**ACTIVITY:** Produce a verbatim copy of the entries listed below.

**RECORDS TO USE:**
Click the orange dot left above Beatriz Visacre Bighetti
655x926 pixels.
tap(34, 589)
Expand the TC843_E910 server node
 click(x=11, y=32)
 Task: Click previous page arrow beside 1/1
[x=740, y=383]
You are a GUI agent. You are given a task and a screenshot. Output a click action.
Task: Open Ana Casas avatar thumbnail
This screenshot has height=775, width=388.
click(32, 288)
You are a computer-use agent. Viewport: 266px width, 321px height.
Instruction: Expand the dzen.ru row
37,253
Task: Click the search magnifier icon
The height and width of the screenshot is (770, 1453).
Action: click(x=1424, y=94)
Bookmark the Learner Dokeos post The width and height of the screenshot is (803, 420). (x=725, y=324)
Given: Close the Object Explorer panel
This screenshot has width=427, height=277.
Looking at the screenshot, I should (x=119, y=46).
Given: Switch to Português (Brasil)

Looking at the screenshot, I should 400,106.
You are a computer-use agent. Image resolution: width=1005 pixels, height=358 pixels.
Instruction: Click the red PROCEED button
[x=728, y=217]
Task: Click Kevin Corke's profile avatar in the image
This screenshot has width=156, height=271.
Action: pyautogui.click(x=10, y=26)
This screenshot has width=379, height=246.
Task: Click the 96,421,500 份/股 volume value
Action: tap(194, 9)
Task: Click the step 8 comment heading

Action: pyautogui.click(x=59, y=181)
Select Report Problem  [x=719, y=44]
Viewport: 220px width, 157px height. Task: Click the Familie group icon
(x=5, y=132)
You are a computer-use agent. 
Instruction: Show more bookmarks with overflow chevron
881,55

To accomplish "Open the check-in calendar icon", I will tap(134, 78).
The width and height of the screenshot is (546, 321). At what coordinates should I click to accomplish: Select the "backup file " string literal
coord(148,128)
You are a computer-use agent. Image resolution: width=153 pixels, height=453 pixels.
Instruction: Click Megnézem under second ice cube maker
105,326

**ANSWER BOX:**
Click the orange dot left above Beatriz Visacre Bighetti
655x926 pixels.
tap(34, 589)
Expand the TC843_E910 server node
 click(x=11, y=32)
 Task: Click previous page arrow beside 1/1
[x=740, y=383]
You are a GUI agent. You are given a task and a screenshot. Output a click action.
Task: Open Ana Casas avatar thumbnail
This screenshot has height=775, width=388.
click(32, 288)
You are a computer-use agent. Viewport: 266px width, 321px height.
Instruction: Expand the dzen.ru row
37,253
Task: Click the search magnifier icon
The height and width of the screenshot is (770, 1453).
Action: click(x=1424, y=94)
Bookmark the Learner Dokeos post The width and height of the screenshot is (803, 420). (x=725, y=324)
Given: Close the Object Explorer panel
This screenshot has width=427, height=277.
Looking at the screenshot, I should (x=119, y=46).
Given: Switch to Português (Brasil)

Looking at the screenshot, I should 400,106.
You are a computer-use agent. Image resolution: width=1005 pixels, height=358 pixels.
Instruction: Click the red PROCEED button
[x=728, y=217]
Task: Click Kevin Corke's profile avatar in the image
This screenshot has width=156, height=271.
Action: pyautogui.click(x=10, y=26)
This screenshot has width=379, height=246.
Task: Click the 96,421,500 份/股 volume value
Action: tap(194, 9)
Task: Click the step 8 comment heading

Action: pyautogui.click(x=59, y=181)
Select Report Problem  [x=719, y=44]
Viewport: 220px width, 157px height. Task: Click the Familie group icon
(x=5, y=132)
You are a computer-use agent. 
Instruction: Show more bookmarks with overflow chevron
881,55

To accomplish "Open the check-in calendar icon", I will tap(134, 78).
The width and height of the screenshot is (546, 321). At what coordinates should I click to accomplish: Select the "backup file " string literal
coord(148,128)
You are a computer-use agent. Image resolution: width=153 pixels, height=453 pixels.
Instruction: Click Megnézem under second ice cube maker
105,326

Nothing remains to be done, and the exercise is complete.